The whole listing is to be restated, character for character.
:::
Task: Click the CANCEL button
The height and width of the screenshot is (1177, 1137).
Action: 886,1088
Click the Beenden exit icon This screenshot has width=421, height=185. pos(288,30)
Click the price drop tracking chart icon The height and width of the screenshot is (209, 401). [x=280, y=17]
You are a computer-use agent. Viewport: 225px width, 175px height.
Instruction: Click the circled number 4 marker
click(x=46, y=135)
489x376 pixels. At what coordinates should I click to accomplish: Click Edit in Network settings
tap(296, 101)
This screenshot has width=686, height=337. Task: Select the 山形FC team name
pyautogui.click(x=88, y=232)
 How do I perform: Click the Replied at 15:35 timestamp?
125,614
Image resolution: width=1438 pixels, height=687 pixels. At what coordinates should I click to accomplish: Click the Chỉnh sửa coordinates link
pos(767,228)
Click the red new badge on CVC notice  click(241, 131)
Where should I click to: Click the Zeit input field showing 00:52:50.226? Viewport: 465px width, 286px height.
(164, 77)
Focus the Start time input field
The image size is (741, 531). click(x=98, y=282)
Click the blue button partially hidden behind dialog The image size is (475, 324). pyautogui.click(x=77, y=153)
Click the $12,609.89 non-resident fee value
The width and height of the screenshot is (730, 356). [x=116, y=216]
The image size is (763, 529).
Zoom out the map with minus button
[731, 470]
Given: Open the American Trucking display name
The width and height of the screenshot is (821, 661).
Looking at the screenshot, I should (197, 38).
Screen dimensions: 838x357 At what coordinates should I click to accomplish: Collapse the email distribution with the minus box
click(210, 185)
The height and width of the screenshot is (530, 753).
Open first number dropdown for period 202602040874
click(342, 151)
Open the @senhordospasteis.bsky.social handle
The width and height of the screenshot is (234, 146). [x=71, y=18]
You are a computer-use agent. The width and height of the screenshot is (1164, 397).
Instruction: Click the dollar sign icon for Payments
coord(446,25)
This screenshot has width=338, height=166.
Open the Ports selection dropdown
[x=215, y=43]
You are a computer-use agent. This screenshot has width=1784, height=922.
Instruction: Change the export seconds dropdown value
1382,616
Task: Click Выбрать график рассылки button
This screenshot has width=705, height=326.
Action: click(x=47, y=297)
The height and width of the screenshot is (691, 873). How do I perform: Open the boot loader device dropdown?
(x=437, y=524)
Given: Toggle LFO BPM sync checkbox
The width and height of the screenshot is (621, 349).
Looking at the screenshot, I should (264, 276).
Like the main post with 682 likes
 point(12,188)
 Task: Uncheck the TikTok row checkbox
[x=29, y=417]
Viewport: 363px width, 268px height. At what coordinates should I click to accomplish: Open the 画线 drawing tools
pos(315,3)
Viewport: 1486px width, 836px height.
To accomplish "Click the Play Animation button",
:::
● **TASK ANSWER**
Task: Click the CANCEL button
The height and width of the screenshot is (1177, 1137).
Action: 886,1088
Click the Beenden exit icon This screenshot has width=421, height=185. pos(288,30)
Click the price drop tracking chart icon The height and width of the screenshot is (209, 401). [x=280, y=17]
You are a computer-use agent. Viewport: 225px width, 175px height.
Instruction: Click the circled number 4 marker
click(x=46, y=135)
489x376 pixels. At what coordinates should I click to accomplish: Click Edit in Network settings
tap(296, 101)
This screenshot has width=686, height=337. Task: Select the 山形FC team name
pyautogui.click(x=88, y=232)
 How do I perform: Click the Replied at 15:35 timestamp?
125,614
Image resolution: width=1438 pixels, height=687 pixels. At what coordinates should I click to accomplish: Click the Chỉnh sửa coordinates link
pos(767,228)
Click the red new badge on CVC notice  click(241, 131)
Where should I click to: Click the Zeit input field showing 00:52:50.226? Viewport: 465px width, 286px height.
(164, 77)
Focus the Start time input field
The image size is (741, 531). click(x=98, y=282)
Click the blue button partially hidden behind dialog The image size is (475, 324). pyautogui.click(x=77, y=153)
Click the $12,609.89 non-resident fee value
The width and height of the screenshot is (730, 356). [x=116, y=216]
The image size is (763, 529).
Zoom out the map with minus button
[731, 470]
Given: Open the American Trucking display name
The width and height of the screenshot is (821, 661).
Looking at the screenshot, I should (197, 38).
Screen dimensions: 838x357 At what coordinates should I click to accomplish: Collapse the email distribution with the minus box
click(210, 185)
The height and width of the screenshot is (530, 753).
Open first number dropdown for period 202602040874
click(342, 151)
Open the @senhordospasteis.bsky.social handle
The width and height of the screenshot is (234, 146). [x=71, y=18]
You are a computer-use agent. The width and height of the screenshot is (1164, 397).
Instruction: Click the dollar sign icon for Payments
coord(446,25)
This screenshot has width=338, height=166.
Open the Ports selection dropdown
[x=215, y=43]
You are a computer-use agent. This screenshot has width=1784, height=922.
Instruction: Change the export seconds dropdown value
1382,616
Task: Click Выбрать график рассылки button
This screenshot has width=705, height=326.
Action: click(x=47, y=297)
The height and width of the screenshot is (691, 873). How do I perform: Open the boot loader device dropdown?
(x=437, y=524)
Given: Toggle LFO BPM sync checkbox
The width and height of the screenshot is (621, 349).
Looking at the screenshot, I should (264, 276).
Like the main post with 682 likes
 point(12,188)
 Task: Uncheck the TikTok row checkbox
[x=29, y=417]
Viewport: 363px width, 268px height. At what coordinates should I click to accomplish: Open the 画线 drawing tools
pos(315,3)
Viewport: 1486px width, 836px height.
To accomplish "Click the Play Animation button",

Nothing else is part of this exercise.